-- Start Input --

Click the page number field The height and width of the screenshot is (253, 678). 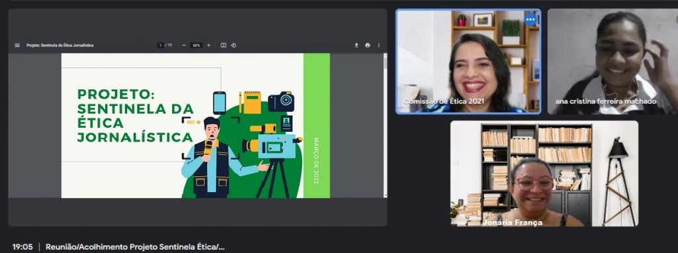(x=160, y=45)
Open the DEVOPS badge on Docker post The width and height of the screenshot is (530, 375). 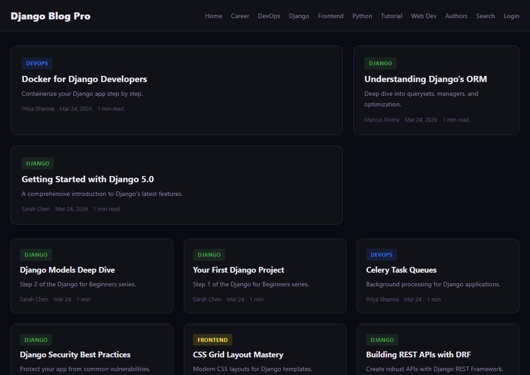[37, 63]
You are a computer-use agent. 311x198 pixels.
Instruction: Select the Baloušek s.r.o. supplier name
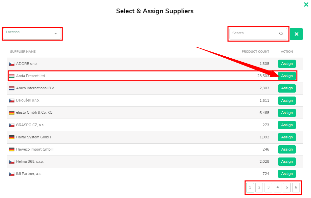tap(28, 100)
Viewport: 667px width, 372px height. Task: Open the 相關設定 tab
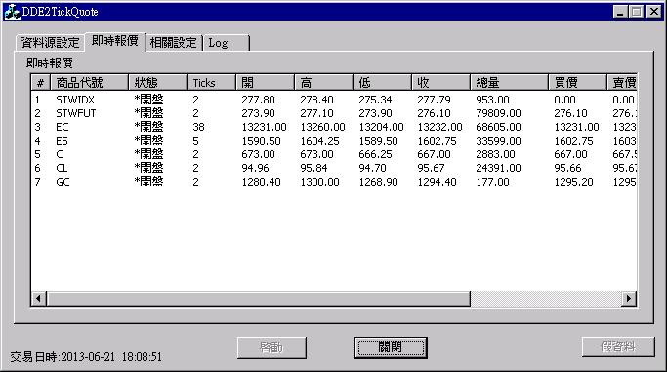(174, 43)
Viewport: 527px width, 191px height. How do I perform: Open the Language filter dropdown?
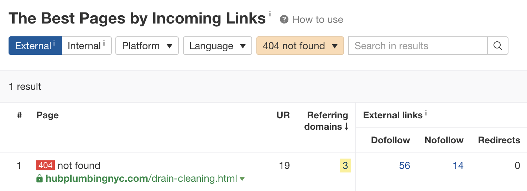pos(217,46)
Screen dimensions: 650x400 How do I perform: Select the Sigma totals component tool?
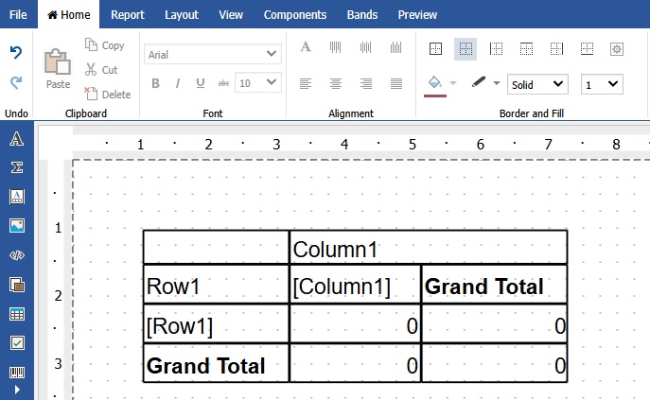(x=16, y=168)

-- End Input --

● Request: Count the lines in the records that contain the string "Select", matching case exactly, and reply with only the number.

● Task answer: 2